* EXERCISE GOAL:
State the number of lines in the records beneath that hold the word "tool", and add nothing.
▼
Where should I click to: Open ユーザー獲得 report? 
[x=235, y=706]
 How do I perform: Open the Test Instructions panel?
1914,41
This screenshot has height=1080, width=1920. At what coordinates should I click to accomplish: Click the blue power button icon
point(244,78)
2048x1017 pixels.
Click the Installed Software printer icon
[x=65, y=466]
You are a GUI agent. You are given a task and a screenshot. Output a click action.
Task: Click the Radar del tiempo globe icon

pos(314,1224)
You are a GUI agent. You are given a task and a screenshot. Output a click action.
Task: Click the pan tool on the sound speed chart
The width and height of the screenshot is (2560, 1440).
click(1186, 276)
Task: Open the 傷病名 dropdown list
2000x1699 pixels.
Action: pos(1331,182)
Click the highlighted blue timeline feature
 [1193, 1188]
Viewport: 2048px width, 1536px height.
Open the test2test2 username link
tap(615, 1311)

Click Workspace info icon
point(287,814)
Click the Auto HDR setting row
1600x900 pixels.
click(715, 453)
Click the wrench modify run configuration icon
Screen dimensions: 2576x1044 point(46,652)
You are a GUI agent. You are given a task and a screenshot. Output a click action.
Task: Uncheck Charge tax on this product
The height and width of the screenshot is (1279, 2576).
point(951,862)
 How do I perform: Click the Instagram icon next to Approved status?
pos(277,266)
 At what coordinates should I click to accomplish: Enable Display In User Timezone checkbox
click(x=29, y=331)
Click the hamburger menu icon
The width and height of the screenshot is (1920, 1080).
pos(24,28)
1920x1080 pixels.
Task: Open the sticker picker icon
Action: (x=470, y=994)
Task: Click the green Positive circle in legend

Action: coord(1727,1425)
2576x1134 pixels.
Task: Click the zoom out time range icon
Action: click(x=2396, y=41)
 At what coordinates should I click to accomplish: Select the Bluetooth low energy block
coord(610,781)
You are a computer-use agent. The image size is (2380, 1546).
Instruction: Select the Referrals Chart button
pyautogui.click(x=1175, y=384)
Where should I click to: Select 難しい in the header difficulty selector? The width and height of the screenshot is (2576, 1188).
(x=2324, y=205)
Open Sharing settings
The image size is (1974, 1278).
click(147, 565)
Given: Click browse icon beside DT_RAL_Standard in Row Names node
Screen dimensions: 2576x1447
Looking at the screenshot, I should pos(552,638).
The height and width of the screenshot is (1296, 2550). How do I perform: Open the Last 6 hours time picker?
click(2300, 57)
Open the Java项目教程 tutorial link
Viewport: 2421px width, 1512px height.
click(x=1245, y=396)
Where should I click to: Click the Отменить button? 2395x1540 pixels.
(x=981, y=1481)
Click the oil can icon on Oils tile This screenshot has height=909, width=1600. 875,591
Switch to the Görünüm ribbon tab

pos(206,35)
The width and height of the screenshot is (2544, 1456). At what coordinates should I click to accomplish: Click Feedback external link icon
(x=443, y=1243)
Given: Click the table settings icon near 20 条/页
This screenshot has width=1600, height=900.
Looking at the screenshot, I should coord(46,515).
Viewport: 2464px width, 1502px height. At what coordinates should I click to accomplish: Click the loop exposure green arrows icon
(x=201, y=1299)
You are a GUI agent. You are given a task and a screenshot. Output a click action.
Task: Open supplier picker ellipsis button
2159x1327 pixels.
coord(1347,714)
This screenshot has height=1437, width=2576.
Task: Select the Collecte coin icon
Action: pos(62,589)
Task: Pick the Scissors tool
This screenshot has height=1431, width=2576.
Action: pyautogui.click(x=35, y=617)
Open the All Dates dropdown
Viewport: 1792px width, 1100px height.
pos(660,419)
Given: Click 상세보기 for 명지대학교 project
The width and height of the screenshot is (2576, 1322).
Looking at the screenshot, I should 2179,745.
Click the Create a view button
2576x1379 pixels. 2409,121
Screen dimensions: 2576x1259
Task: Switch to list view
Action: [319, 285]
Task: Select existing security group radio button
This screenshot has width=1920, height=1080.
▲
* RESPONSE AREA:
2